▶ **WHAT IS EXPECTED**: Stop after the line that contains "Viewport: 690px width, 387px height."; until then, restate each line of the entries word for word from the very first.

▶ **AVAILABLE DATA**:
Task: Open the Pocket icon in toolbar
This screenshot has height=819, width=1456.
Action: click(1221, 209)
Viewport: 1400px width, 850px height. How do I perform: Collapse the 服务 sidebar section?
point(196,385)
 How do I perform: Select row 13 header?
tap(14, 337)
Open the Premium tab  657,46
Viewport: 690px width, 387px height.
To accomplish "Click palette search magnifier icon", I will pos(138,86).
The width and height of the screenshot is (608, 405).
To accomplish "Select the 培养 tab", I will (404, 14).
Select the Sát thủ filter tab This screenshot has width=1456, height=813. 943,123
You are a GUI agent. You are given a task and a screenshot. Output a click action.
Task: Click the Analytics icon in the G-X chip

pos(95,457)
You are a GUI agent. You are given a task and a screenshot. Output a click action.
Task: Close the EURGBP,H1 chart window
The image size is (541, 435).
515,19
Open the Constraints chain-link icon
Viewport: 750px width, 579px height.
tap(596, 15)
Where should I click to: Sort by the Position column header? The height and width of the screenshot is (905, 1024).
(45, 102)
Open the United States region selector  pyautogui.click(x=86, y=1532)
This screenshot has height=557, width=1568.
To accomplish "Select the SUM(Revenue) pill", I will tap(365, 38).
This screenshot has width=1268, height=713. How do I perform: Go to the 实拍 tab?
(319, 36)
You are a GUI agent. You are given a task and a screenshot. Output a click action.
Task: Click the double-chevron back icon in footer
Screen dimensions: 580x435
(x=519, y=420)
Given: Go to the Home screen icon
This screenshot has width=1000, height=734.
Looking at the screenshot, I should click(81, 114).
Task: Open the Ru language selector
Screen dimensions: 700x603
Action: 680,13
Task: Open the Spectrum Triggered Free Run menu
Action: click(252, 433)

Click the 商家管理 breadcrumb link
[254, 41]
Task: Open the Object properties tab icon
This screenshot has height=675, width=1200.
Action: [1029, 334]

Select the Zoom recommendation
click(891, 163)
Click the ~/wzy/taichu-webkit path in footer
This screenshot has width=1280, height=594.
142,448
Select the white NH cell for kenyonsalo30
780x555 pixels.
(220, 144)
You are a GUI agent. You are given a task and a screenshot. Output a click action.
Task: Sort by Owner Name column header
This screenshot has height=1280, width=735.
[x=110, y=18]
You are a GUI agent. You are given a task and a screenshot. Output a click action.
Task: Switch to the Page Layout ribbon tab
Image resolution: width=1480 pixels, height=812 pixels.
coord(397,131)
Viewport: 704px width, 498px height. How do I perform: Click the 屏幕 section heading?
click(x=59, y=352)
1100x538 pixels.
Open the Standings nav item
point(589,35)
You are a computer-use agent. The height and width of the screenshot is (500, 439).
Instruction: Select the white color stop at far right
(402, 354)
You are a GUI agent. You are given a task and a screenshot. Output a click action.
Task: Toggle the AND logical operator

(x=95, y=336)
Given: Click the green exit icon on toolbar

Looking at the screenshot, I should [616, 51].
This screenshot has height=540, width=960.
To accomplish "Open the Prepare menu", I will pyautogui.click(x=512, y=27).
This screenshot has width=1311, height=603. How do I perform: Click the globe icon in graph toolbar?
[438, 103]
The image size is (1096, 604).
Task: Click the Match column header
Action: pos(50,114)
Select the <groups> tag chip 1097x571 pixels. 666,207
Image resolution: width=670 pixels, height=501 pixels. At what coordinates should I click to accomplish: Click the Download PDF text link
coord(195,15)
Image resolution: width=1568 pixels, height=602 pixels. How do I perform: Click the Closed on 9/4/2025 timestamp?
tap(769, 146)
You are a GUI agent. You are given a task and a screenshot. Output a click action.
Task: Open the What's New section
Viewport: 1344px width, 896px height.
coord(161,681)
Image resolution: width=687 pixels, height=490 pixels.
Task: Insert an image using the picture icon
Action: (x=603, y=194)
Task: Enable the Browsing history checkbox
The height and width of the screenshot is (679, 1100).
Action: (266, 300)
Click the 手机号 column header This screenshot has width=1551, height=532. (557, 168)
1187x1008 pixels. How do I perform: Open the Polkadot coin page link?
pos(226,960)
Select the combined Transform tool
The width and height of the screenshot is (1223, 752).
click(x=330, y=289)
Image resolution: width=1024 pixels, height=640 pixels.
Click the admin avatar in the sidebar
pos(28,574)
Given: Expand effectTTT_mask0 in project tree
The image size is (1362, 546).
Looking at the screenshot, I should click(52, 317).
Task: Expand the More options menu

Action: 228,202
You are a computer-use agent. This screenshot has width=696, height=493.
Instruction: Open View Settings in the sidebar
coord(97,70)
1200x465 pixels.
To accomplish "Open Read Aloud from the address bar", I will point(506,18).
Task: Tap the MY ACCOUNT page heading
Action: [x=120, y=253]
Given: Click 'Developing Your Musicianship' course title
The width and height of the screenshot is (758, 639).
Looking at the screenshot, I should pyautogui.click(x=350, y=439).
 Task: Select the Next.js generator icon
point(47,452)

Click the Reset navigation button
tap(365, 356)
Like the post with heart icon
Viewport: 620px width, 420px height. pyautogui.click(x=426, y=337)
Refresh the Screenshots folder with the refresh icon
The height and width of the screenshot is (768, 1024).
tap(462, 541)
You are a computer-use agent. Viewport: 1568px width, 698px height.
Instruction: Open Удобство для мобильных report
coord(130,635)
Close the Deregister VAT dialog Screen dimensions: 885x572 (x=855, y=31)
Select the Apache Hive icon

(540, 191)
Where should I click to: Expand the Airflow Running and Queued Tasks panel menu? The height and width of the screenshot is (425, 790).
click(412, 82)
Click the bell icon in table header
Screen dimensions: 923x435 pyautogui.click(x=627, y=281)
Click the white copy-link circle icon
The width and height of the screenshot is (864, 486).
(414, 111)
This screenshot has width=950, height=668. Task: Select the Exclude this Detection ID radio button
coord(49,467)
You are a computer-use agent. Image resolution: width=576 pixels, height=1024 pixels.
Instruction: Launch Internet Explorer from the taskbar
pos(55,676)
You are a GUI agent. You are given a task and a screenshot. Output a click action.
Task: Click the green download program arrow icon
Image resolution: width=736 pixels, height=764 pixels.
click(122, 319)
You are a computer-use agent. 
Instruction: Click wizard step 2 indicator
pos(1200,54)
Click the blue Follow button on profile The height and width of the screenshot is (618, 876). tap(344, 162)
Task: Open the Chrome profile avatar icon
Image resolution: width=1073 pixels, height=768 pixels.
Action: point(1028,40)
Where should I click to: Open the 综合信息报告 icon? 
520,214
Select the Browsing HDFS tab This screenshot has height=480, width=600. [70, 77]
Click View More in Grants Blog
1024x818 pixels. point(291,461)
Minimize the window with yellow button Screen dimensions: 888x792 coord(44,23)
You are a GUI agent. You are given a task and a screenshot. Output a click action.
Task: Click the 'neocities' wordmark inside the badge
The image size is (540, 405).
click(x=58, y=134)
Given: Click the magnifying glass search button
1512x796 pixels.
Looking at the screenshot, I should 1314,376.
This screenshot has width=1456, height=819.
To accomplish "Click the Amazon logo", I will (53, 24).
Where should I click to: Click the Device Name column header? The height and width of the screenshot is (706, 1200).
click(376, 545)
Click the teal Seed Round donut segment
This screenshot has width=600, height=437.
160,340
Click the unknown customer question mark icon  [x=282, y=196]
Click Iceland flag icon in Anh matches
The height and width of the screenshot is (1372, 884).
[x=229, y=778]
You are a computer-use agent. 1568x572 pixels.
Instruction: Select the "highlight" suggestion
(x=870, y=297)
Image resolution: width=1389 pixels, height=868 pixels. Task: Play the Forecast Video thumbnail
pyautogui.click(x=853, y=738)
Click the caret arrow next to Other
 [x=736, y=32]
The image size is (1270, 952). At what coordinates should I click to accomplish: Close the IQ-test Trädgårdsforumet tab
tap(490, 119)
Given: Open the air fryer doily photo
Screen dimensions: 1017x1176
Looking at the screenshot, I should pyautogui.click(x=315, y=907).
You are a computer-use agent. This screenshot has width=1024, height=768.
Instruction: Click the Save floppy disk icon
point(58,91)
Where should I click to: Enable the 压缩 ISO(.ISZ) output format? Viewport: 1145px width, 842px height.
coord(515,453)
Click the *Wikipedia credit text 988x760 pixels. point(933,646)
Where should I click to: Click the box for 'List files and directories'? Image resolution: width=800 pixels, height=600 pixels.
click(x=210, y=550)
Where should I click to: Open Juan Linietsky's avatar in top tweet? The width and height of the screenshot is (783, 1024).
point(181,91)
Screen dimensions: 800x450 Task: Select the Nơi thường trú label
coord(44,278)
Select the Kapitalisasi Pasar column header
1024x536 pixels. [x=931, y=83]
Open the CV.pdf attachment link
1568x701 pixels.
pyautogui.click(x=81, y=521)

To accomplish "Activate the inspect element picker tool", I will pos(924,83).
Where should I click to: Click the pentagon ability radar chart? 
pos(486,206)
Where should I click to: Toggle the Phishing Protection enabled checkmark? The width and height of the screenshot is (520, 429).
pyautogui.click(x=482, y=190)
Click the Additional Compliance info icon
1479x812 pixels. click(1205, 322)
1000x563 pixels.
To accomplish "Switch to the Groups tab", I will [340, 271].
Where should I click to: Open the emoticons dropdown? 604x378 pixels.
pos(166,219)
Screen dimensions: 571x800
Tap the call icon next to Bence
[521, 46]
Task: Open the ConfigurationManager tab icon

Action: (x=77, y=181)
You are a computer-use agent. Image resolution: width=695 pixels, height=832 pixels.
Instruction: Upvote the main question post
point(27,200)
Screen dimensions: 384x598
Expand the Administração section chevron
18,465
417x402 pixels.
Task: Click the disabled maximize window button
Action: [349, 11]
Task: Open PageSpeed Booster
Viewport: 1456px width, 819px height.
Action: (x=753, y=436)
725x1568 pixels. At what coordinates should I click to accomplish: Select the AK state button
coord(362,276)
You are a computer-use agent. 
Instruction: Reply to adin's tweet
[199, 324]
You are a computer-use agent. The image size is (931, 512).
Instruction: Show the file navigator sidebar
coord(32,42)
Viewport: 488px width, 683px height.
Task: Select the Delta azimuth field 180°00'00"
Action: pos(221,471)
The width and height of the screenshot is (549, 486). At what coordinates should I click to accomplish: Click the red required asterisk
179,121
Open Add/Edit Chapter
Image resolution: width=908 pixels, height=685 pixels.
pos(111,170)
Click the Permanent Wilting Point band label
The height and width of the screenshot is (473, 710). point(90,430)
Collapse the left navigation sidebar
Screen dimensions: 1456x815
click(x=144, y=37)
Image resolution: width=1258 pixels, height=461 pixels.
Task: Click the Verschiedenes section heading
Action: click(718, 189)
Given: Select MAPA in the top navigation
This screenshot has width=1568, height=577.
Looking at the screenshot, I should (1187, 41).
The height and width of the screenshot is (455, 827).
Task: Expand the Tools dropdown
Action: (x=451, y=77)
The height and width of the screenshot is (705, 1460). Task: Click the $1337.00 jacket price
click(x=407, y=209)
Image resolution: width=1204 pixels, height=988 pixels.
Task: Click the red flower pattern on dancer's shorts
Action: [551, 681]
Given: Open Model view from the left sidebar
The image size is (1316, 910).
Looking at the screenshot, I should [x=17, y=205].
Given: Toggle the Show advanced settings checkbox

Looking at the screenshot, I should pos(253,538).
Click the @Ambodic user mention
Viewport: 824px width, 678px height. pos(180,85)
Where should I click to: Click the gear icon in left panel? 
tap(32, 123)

▶ **TASK RESPONSE**:
Task: Open the Pocket icon in toolbar
This screenshot has height=819, width=1456.
Action: click(1221, 209)
Viewport: 1400px width, 850px height. How do I perform: Collapse the 服务 sidebar section?
point(196,385)
 How do I perform: Select row 13 header?
tap(14, 337)
Open the Premium tab  657,46
Viewport: 690px width, 387px height.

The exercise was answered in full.